Each Tuesday leading up to the Olympic and Paralympic Games Tokyo 2020, which will be held in the summer of 2021, TeamUSA.org will introduce you to an athlete you should know prior to Tokyo – as part of the “Tokyo Tuesday” series. There’s a lot to learn on your quest to becoming the ultimate fan. Follow along on social media with the hashtag #TokyoTuesday.
At 18 years old, Hannah Roberts has already won two BMX freestyle world titles and is a favorite to win gold next year when the sport debuts at the Olympic Games Tokyo 2021.
The idea of kids looking up to her the way she looks up to guys like Nick Bruce and Logan Martin, however, is still a little “mind-blowing,” she said.
“It’s weird to think about that because I’m still pretty young and obviously I look up to other riders,” said Roberts, who also won a gold medal at the 2019 Pan American Games. “I do get parents that will message me and say, ‘My kid watches your videos, ’and they’ll thank me for being a positive role model and that’s, like, that’s really cool. It’s definitely nice, it’s just a little weird to get used to.”
Weird or not, Roberts is grateful for the opportunity she’ll have to help grow BMX freestyle and bring more people — especially girls and companies that might be willing to support them — into the sport. Because of COVID-19 that opportunity is on hold for another year, but the Buchanan, Michigan, native has used the unplanned breather from contests and traveling to relax a little, have fun and learn a whole bunch of new tricks in her home-away-from-home in North Carolina.
TeamUSA.org caught up with Roberts, who was enjoying the company of her new puppy, Koda, to talk about what she’s been up to while the sports world has largely been put on hold.
When the pandemic first hit in the U.S. and everything began shutting down, the Olympics hadn’t yet been postponed. A group of Olympic-bound and hopeful riders including Roberts, 2018 world champion Perris Benegas of Reno, Nevada, and Nikita Ducarroz, who is Swiss-American and competes for Switzerland, decided to quarantine together so they could keep training at the Daniel Dhers Action Sports Complex in Holly Springs, North Carolina.

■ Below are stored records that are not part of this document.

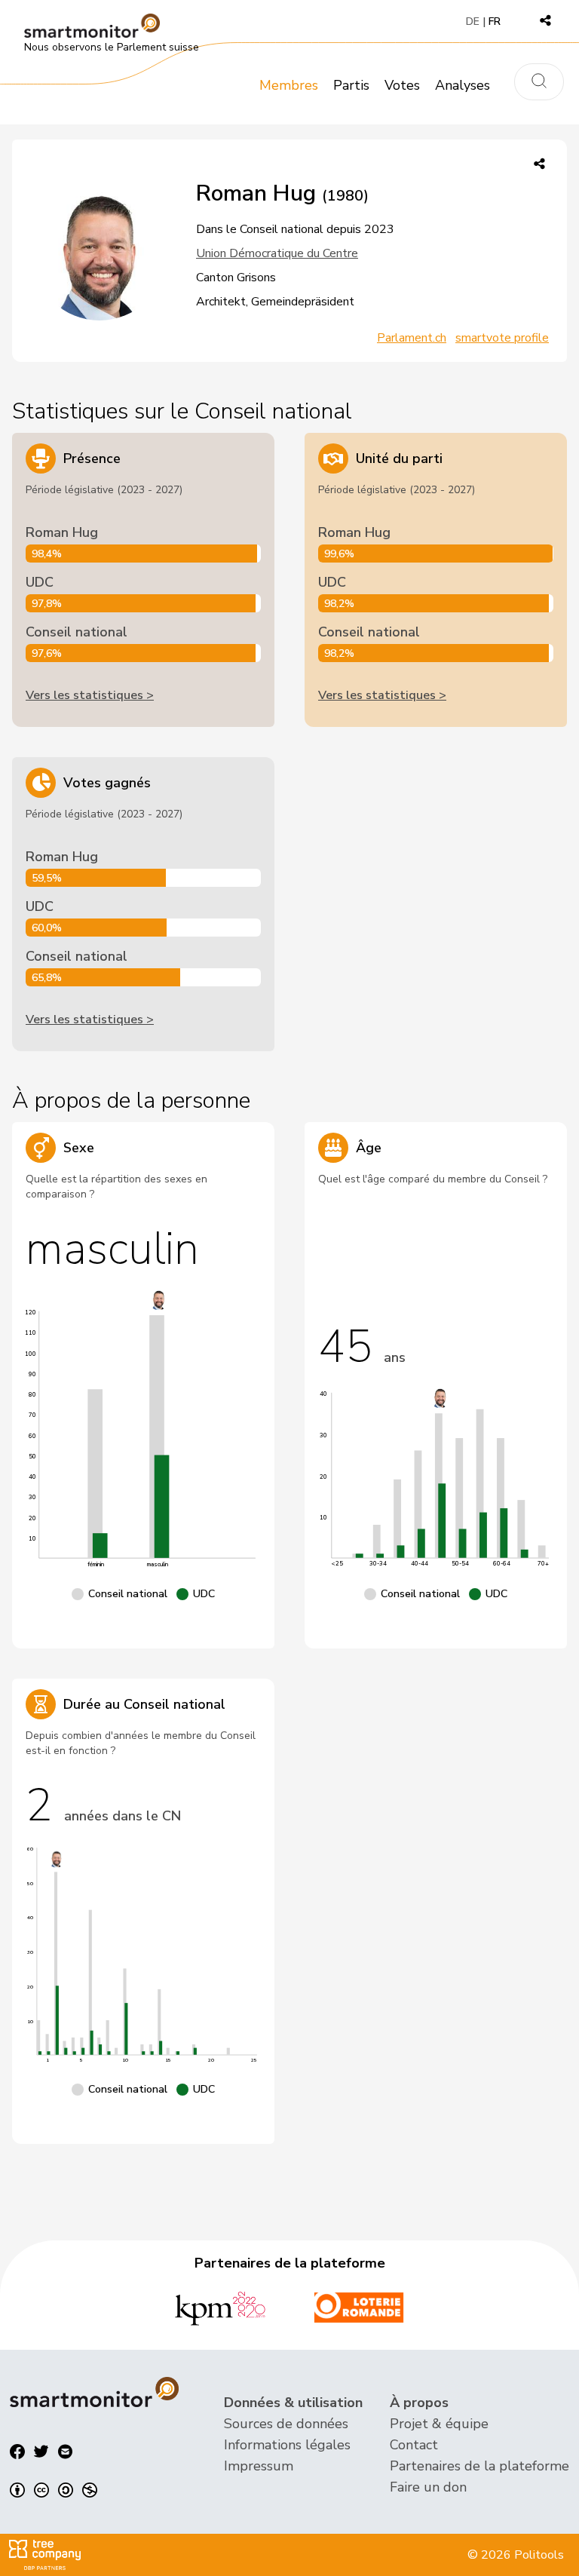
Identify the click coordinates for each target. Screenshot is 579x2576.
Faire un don (428, 2487)
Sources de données (286, 2424)
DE (472, 21)
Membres (288, 85)
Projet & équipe (439, 2424)
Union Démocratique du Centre (277, 253)
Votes (402, 85)
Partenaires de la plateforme (479, 2466)
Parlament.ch (411, 338)
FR (495, 21)
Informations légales (287, 2445)
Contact (414, 2445)
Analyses (462, 85)
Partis (351, 85)
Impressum (258, 2466)
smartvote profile (502, 338)
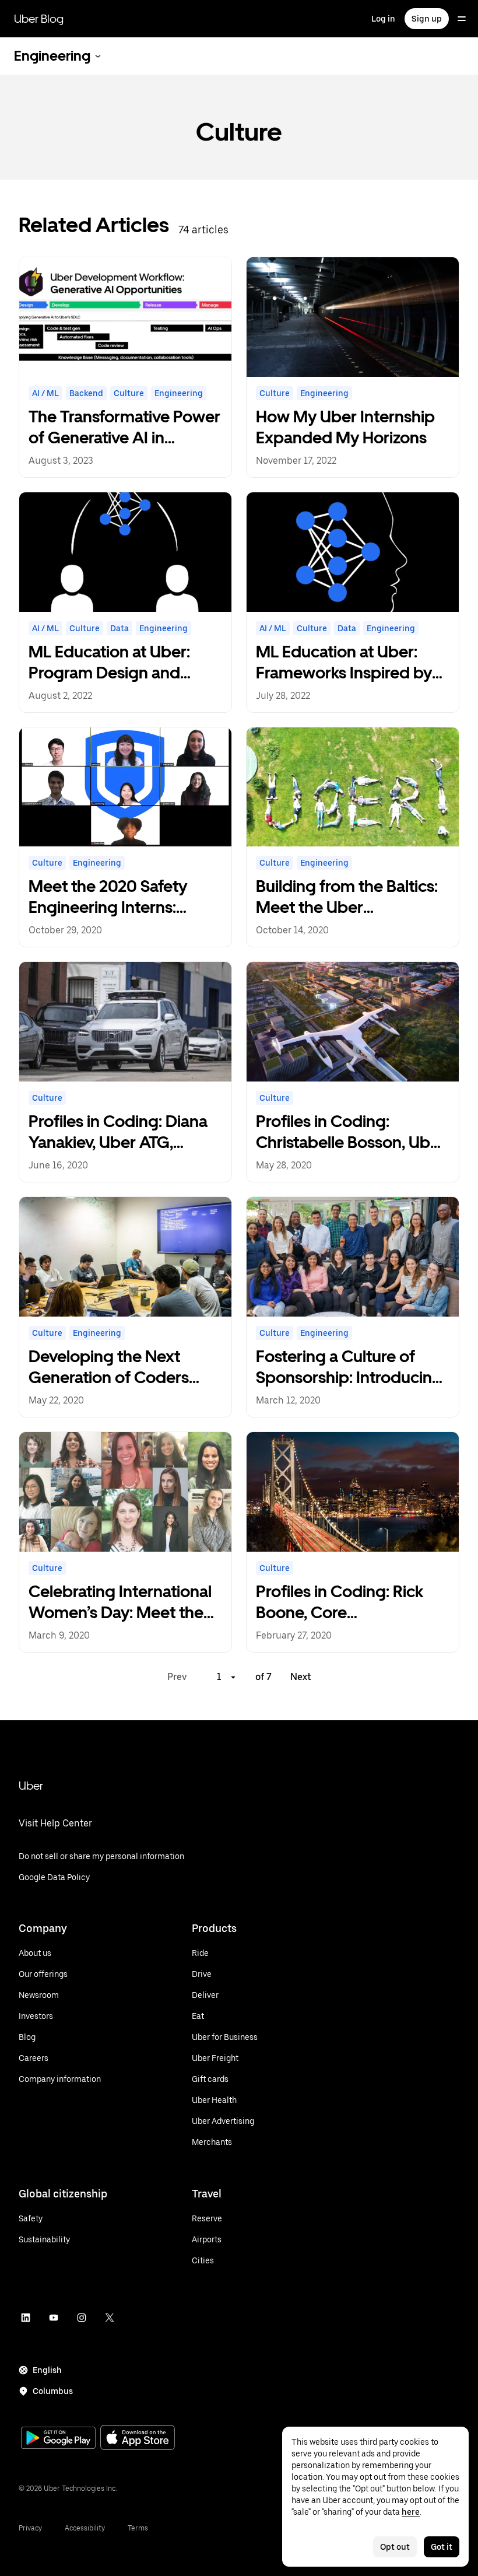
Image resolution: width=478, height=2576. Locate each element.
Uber (31, 1786)
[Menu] (461, 18)
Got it (441, 2547)
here (411, 2511)
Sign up (427, 18)
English (47, 2370)
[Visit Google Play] (58, 2439)
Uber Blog (39, 19)
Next (300, 1676)
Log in (383, 18)
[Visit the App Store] (137, 2438)
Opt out (395, 2547)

“We said no grocery stories, no going into the gas station if you have to go get gas, if you’re out in public you had to wear a face mask, everything was delivered and we had to wipe down everything that came in,” Roberts said. “There were a lot of ground rules to make sure we stayed safe.”
As the pandemic wore on and the Games were ultimately postponed until next summer, being together not only helped keep everyone motivated and having fun but it also helped the women deal with the range of emotions. The group started to occasionally take some days off here and there and would spend time at one another’s apartments and just doing different things to keep their minds occupied.

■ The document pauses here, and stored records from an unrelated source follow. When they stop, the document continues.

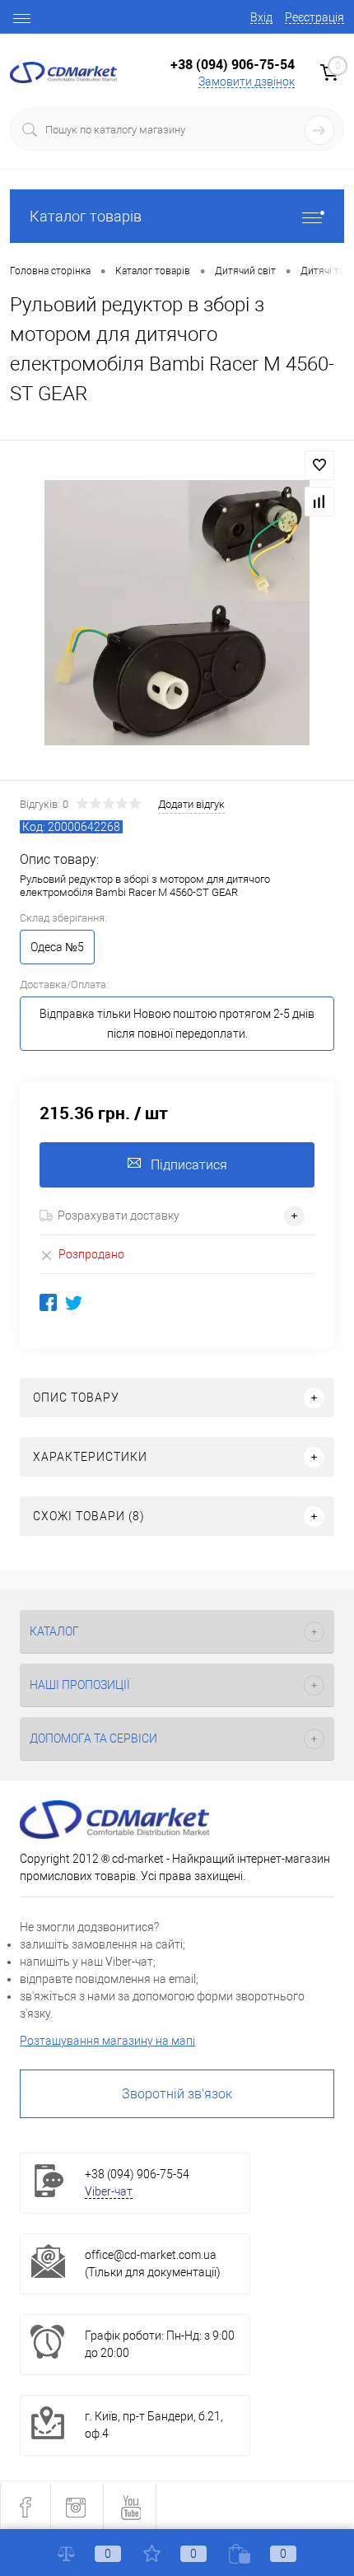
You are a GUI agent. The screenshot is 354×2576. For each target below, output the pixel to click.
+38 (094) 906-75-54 (232, 64)
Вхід (261, 17)
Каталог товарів (86, 216)
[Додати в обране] (319, 465)
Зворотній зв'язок (177, 2094)
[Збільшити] (177, 612)
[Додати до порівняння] (319, 501)
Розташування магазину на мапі (107, 2040)
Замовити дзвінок (246, 81)
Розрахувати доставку (118, 1215)
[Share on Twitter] (73, 1302)
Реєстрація (314, 17)
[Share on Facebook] (48, 1302)
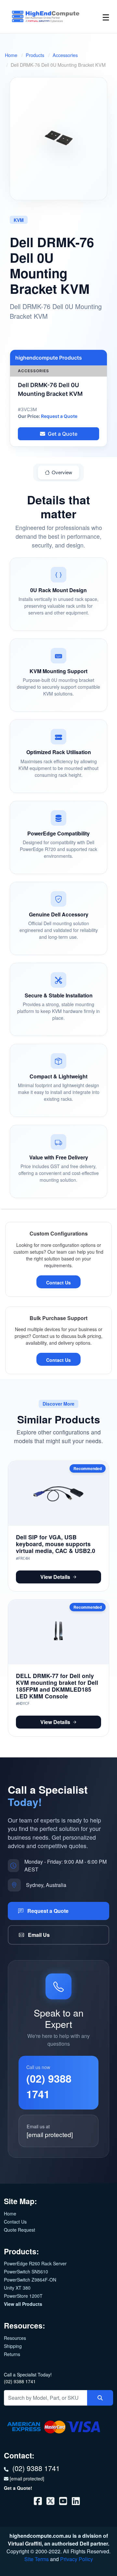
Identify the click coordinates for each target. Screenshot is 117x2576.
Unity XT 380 (17, 2287)
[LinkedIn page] (76, 2502)
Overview (62, 472)
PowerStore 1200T (23, 2296)
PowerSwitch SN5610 (26, 2271)
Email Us (38, 1934)
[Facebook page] (38, 2502)
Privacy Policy (76, 2559)
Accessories (65, 55)
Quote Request (19, 2229)
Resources (15, 2338)
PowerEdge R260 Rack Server (35, 2263)
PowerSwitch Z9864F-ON (30, 2279)
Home (11, 55)
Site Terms (36, 2559)
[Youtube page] (64, 2502)
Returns (12, 2354)
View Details (55, 1577)
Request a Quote (59, 416)
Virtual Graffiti (25, 2543)
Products (35, 55)
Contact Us (58, 1282)
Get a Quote (62, 434)
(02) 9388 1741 (20, 2381)
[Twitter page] (51, 2502)
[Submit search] (100, 2398)
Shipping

“We talked it out a lot,” Roberts said. “If someone got too worked up at a session we’d go home and sit and chat about it and make sure they were OK.”
Typically in the summer Roberts is focused on dialing in her existing tricks so she can perform them consistently throughout the competition season. Now with no contests to prepare for, Roberts has already added five or six new tricks to her repertoire.
What she’s working on now will very likely be among the tricks that wow the crowds and judges alike in Tokyo next year.
While BMX racing has been an Olympic sport since 2008, Roberts’ sport, BMX freestyle, is all about tricks. Athletes are judged based on their ability to perform tricks over a 60-second run, which in the Olympic format will take place in a park setting with spines, walls, box jumps and other obstacles.
Roberts has been thriving in the sport for years already.
She won her first world title in 2017, and in winning her second two years later she became the first woman to land a trick called a 360 tailwhip. Roberts finished third at worlds in 2018.
One of her most recent videos posted to Instagram shows her landing a flair whip, a trick that involves her riding up the ramp and launching into the air, doing a backflip, separating from the bike except for her hands and whipping it around before pulling it back in to land and ride away.
It’s one she’d been working on for a while, and it’s even harder than it sounds.